CipherFormer: Efficient Transformer Private Inference with Low Round Complexity
- URL: http://arxiv.org/abs/2403.16860v1
- Date: Mon, 25 Mar 2024 15:24:57 GMT
- Title: CipherFormer: Efficient Transformer Private Inference with Low Round Complexity
- Authors: Weize Wang, Yi Kuang,
- Abstract summary: We propose CipherFormer, a novel transformer private inference scheme using homomorphic encryption and garbled circuits.
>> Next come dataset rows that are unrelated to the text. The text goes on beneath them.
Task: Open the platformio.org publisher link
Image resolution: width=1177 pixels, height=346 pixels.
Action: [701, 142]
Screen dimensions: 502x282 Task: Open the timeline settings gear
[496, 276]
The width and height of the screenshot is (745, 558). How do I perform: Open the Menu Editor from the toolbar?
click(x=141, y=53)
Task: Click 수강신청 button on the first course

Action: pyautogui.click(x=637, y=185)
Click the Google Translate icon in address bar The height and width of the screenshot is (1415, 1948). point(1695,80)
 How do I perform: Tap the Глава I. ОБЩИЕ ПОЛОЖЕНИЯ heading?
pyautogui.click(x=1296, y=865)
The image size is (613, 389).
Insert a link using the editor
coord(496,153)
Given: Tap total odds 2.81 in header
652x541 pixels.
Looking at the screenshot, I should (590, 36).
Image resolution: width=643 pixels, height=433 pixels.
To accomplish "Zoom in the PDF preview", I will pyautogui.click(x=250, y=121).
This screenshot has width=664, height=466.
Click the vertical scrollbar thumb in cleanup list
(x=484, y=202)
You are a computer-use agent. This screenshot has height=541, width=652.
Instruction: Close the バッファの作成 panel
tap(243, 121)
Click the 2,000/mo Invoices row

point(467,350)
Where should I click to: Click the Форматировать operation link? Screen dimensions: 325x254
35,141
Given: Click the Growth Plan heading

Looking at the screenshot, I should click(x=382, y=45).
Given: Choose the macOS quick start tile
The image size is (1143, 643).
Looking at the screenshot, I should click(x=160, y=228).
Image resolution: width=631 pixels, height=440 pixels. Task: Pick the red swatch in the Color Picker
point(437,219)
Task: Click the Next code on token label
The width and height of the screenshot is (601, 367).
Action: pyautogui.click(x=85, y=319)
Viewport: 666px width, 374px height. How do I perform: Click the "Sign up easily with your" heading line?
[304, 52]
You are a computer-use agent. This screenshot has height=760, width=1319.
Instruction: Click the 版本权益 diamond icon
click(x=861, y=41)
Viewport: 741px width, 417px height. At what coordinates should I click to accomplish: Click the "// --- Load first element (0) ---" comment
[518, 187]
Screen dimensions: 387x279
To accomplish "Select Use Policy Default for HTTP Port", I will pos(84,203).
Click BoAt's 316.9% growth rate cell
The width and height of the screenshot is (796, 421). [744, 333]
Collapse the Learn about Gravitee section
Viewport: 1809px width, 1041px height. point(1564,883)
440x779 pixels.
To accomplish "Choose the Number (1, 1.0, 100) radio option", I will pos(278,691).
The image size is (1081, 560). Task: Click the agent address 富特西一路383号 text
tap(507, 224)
In comparison with an advanced homomorphic encryption scheme on text classification tasks, our model improves accuracy by 3% to 11% while performing private inference with a 7.7x-11.9x speedup.
- Score: 0.0
- License: http://arxiv.org/licenses/nonexclusive-distrib/1.0/
- Abstract: There is a growing trend to outsource the inference task of large transformer models to cloud servers. However, this poses a severe threat to users' private data as they are exposed to cloud servers after uploading. Although several works attempted to provide private inference for transformer models, their hundreds of communication rounds limit the application scenarios. Motivated by the desire to minimize round complexity, we propose CipherFormer, a novel transformer private inference scheme using homomorphic encryption and garbled circuits. We present a protocol for quickly computing homomorphic matrix multiplications. We then modify the attention mechanism and design the corresponding garbled circuits. Furthermore, we show how to use a lightweight attention mechanism and mixed-bitwidth to reduce the inference latency while maintaining accuracy. In comparison with an advanced homomorphic encryption scheme on text classification tasks, our model improves accuracy by 3% to 11% while performing private inference with a 7.7x-11.9x speedup.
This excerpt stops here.